Can you copy out the data below word for word, from the line containing "This screenshot has height=864, width=1161." down to the line containing "pos(38,165)", with both of those lines included?

#### Records supplied ####

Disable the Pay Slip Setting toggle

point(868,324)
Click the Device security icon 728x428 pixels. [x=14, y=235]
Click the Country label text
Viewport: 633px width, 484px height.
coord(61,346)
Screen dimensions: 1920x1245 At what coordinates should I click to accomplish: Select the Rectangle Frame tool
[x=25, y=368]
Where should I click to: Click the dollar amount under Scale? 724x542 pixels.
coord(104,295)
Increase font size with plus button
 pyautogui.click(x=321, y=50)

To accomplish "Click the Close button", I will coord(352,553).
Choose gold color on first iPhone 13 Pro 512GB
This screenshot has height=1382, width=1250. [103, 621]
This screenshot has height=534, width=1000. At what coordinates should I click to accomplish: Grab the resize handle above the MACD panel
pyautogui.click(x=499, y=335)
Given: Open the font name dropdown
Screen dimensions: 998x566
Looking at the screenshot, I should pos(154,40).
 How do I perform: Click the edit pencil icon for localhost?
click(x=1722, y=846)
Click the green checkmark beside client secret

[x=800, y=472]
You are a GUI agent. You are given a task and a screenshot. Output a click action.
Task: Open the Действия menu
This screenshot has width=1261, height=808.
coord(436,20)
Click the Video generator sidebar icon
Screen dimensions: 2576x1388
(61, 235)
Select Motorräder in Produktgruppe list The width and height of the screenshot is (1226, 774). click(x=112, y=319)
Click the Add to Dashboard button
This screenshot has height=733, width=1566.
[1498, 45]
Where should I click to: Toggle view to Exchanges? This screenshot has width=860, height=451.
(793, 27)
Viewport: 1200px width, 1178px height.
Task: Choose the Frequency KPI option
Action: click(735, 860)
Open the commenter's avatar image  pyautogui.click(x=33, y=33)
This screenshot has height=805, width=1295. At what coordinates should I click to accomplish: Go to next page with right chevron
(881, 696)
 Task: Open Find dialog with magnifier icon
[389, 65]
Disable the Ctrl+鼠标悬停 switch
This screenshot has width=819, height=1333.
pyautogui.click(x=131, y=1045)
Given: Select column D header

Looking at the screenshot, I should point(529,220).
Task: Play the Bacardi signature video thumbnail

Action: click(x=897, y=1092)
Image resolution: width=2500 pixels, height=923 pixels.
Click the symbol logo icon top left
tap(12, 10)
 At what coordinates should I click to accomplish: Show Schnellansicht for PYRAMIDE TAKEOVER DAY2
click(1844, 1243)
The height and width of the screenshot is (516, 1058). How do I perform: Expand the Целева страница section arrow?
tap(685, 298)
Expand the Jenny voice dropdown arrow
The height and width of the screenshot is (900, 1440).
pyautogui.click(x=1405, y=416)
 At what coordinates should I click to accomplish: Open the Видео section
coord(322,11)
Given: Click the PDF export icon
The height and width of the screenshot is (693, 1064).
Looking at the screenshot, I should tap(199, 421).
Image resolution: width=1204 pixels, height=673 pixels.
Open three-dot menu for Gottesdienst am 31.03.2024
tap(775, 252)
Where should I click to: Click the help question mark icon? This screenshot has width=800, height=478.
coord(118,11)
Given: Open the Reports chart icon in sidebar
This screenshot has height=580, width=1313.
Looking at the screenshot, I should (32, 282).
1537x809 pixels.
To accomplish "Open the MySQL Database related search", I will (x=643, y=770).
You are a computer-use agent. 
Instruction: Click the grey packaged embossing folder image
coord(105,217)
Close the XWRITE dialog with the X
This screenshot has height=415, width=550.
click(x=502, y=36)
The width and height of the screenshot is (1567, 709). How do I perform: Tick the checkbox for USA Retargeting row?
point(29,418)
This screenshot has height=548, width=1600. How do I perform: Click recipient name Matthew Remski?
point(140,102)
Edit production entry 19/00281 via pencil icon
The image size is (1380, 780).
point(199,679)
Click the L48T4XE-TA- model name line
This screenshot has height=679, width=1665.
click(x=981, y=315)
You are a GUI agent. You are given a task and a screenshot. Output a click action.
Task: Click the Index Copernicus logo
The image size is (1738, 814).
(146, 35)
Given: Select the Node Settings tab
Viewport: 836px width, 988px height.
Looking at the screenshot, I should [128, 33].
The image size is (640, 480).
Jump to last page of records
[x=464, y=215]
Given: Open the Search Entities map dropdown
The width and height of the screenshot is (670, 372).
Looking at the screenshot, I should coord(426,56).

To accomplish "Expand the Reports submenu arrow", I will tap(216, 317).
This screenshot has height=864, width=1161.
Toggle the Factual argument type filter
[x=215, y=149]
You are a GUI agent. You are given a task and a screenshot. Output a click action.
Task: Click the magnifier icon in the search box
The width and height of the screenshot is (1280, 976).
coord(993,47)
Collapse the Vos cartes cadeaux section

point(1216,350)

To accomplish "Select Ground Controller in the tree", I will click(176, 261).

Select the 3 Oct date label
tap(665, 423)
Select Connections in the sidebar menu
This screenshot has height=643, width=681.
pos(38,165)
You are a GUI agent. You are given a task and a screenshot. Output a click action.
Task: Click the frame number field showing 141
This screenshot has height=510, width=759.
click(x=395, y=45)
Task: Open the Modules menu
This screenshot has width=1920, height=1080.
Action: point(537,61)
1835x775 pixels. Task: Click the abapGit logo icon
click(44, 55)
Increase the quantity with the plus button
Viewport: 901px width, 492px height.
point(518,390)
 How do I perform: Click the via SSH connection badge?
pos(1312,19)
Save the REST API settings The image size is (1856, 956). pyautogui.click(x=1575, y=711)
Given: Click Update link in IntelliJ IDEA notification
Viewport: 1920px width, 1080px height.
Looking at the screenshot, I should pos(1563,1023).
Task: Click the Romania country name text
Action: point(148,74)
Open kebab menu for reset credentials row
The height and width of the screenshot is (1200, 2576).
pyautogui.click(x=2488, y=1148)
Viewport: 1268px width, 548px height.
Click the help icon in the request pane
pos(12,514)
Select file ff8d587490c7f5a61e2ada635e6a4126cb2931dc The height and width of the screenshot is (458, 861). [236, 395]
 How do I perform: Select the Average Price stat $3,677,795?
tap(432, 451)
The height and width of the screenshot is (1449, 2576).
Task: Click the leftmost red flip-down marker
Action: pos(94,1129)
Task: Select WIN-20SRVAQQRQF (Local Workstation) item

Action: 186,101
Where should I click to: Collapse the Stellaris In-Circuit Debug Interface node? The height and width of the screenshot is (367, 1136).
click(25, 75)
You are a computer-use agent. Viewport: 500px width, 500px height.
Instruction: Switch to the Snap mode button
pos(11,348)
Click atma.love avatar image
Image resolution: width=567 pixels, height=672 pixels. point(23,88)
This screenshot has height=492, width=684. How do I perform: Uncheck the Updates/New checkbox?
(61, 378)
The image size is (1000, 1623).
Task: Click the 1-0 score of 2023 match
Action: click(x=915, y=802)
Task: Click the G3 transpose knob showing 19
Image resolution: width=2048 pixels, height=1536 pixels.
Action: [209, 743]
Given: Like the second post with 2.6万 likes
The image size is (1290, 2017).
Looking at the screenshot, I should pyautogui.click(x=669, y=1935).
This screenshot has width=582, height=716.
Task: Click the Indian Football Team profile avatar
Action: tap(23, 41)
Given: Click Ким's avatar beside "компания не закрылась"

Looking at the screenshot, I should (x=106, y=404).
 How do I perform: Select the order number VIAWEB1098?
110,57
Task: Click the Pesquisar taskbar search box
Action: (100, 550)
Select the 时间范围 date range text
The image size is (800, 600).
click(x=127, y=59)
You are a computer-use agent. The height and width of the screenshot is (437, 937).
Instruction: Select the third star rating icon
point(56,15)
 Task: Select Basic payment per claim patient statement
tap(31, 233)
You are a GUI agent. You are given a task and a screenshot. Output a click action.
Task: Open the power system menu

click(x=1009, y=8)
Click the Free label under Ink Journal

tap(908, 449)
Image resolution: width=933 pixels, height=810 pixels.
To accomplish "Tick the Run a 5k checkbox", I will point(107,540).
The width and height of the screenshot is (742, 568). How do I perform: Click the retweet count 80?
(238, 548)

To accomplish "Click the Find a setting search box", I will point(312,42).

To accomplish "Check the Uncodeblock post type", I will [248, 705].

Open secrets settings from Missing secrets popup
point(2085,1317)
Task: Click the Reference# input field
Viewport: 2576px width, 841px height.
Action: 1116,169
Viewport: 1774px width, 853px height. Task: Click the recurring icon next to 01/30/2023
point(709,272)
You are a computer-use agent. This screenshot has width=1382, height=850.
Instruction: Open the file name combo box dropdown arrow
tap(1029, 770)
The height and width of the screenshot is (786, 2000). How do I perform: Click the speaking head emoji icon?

####

- _Output below_
This screenshot has height=864, width=1161.
Toggle the Factual argument type filter
[x=215, y=149]
You are a GUI agent. You are given a task and a screenshot. Output a click action.
Task: Click the magnifier icon in the search box
The width and height of the screenshot is (1280, 976).
coord(993,47)
Collapse the Vos cartes cadeaux section

point(1216,350)

To accomplish "Select Ground Controller in the tree", I will click(176, 261).

Select the 3 Oct date label
tap(665, 423)
Select Connections in the sidebar menu
This screenshot has height=643, width=681.
pos(38,165)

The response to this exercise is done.